Directions: Fill in the blanks in the passage below, with the word from among the options given for each blank labelled (1) to (10). Choose the word that fits in each blank most appropriately in the context of the passage.
In August 1950, one of Australia’s most ___(1)___ jurists, Sir Owen Dixon (who sought to mediate a settlement on Kashmir) wrote to his daughter, Anne, in Melbourne that Delhi was “a place I hope and trust that I shall never again see”. More than 70 years later, as distinguished thought leaders from India and Australia meet in New Delhi (September 6) for the fifth round of the most important ___(2)___ Track 1.5 dialogue, it is widely recognised that Canberra’s relationship with New Delhi is among the most important and critical for the future of the Indo-Pacific. The leaders at the dialogue will reflect on the past, but recommend more concrete steps to ___(3)___ the relationship and ways to create a more habitable and sustainable planet.

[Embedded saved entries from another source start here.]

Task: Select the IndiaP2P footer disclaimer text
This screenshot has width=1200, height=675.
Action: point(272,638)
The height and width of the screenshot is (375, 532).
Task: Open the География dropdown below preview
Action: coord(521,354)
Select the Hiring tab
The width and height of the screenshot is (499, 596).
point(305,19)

When we started this dialogue we recognised that for most of the 20th century, India and Australia rarely had a ___(4)____ conversation. The long shadow of the Cold War, India’s autarkic economic policies, the White Australia policy, and Canberra’s decision not to transfer uranium to India and other ___(5)___ had kept the two countries apart for several decades. We used to celebrate each other’s problems rather than our successes. But that era of mutual schadenfreude is well and truly over.
Today, few countries in the Indo-Pacific region have more in common in both values and interests than India and Australia. Apart from being two English-speaking, multicultural, federal democracies that believe in and respect the rule of law, both have a strategic interest in ensuring a balance in the Indo-Pacific and in ensuring that the region is not ___(6)___ by any one hegemonic power. In addition, Indians are today the largest source of skilled migrants in Australia and the economic relationship, already robust, could potentially be transformed if the promise of the new Australia-India Economic Cooperation and Trade Agreement (ECTA) is ___(7)___.

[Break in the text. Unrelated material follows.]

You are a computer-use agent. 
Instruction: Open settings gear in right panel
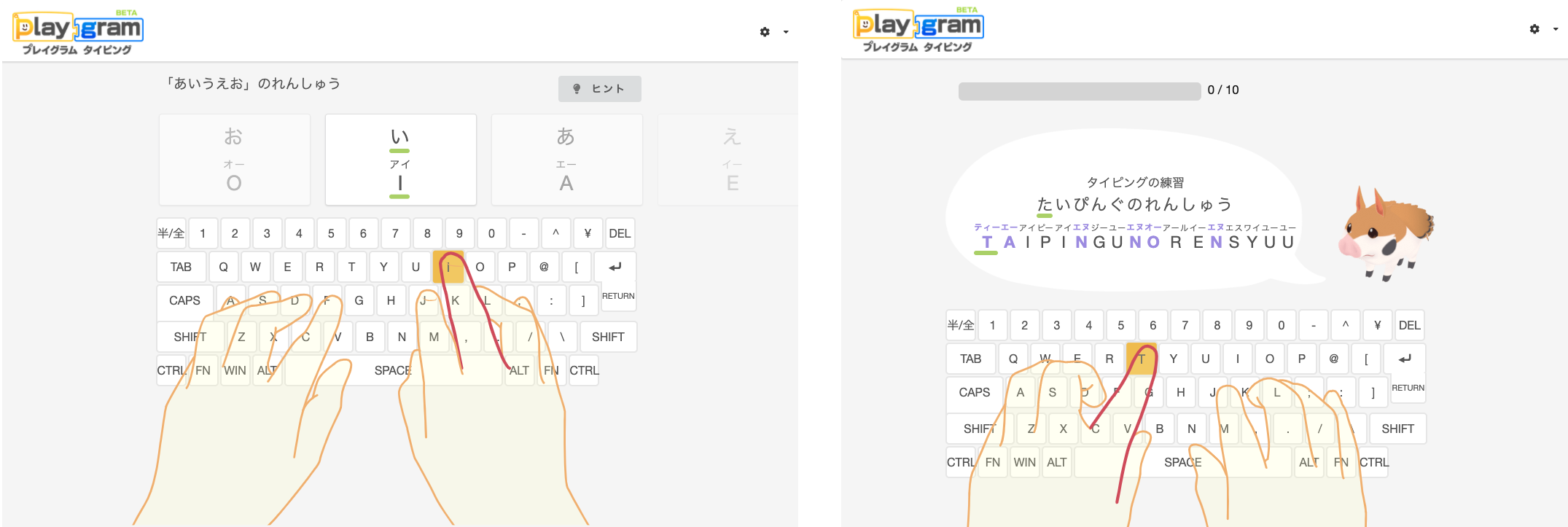coord(1534,29)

A ___(8)___ is a conversation between equals who have agreed to work as partners. No one just preaches, no one just listens. Thought leaders have come here, some from long distances, to have a robust conversation about our relationship and ways in which we can carry it forward. We are here also to lead and provide markers for the ___(9)___ of the relationship between our two great countries.
We are living through a period of immense turbulence, disruption and even subversion: the world is more uncertain than it ever was in our lifetimes. Even the Cold War, some may say, had ___(10)___, icy as it may have been.